** WORKING DATA **
"""

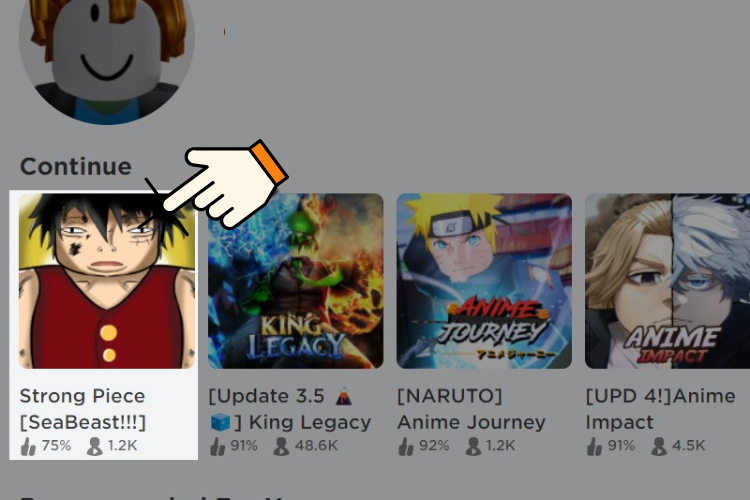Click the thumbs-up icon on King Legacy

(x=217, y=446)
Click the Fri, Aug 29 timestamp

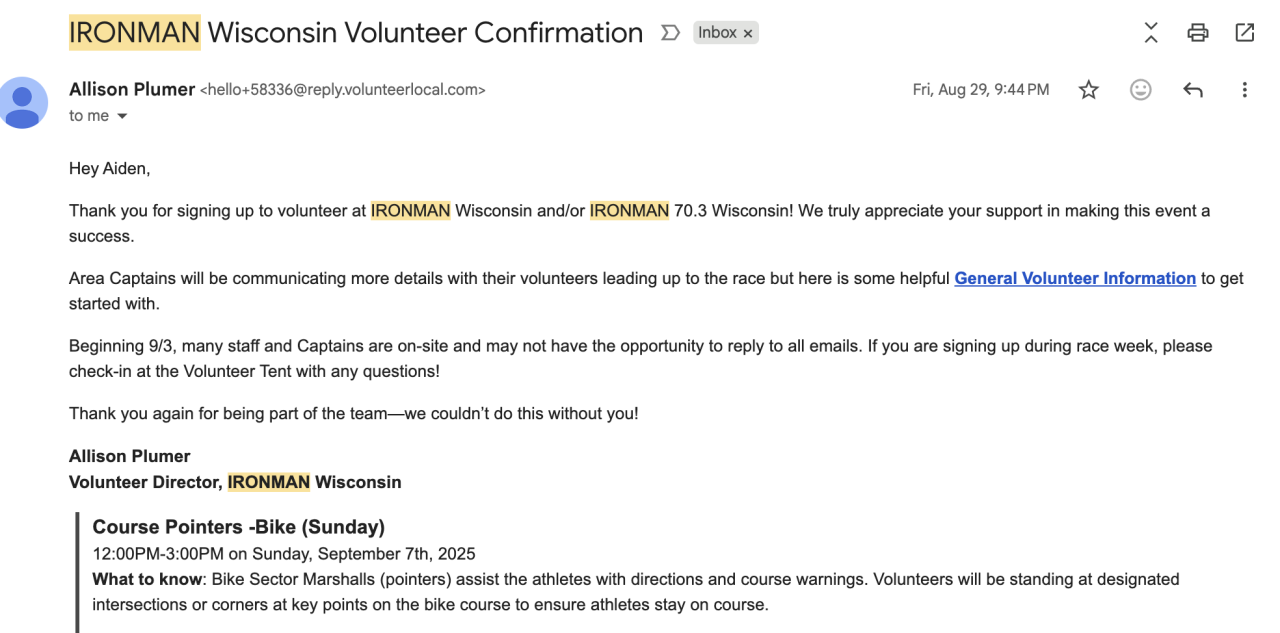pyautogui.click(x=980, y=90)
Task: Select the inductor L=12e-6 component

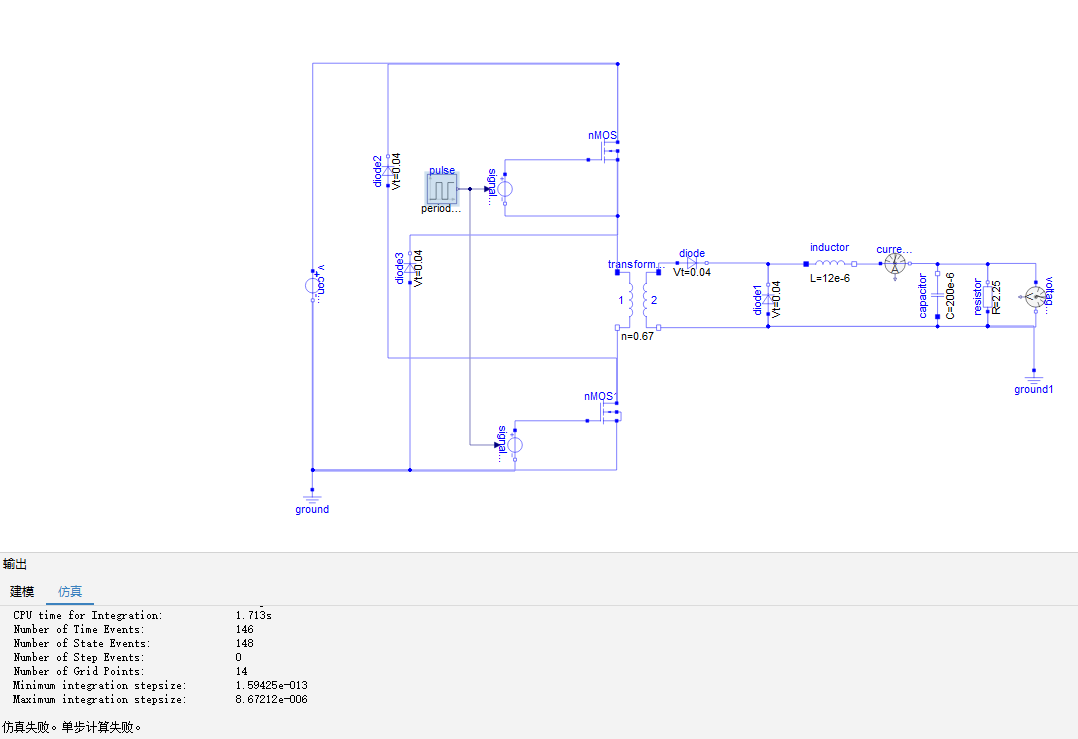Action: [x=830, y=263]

"""

Beginning at the line with "Click the Fri, Aug 29 timestamp", reproduce word for word each line through the last line of the records. Include both ends but no pictures.

** RESULT OF THE EXERCISE **
Click the Fri, Aug 29 timestamp

pyautogui.click(x=980, y=90)
Task: Select the inductor L=12e-6 component

Action: [x=830, y=263]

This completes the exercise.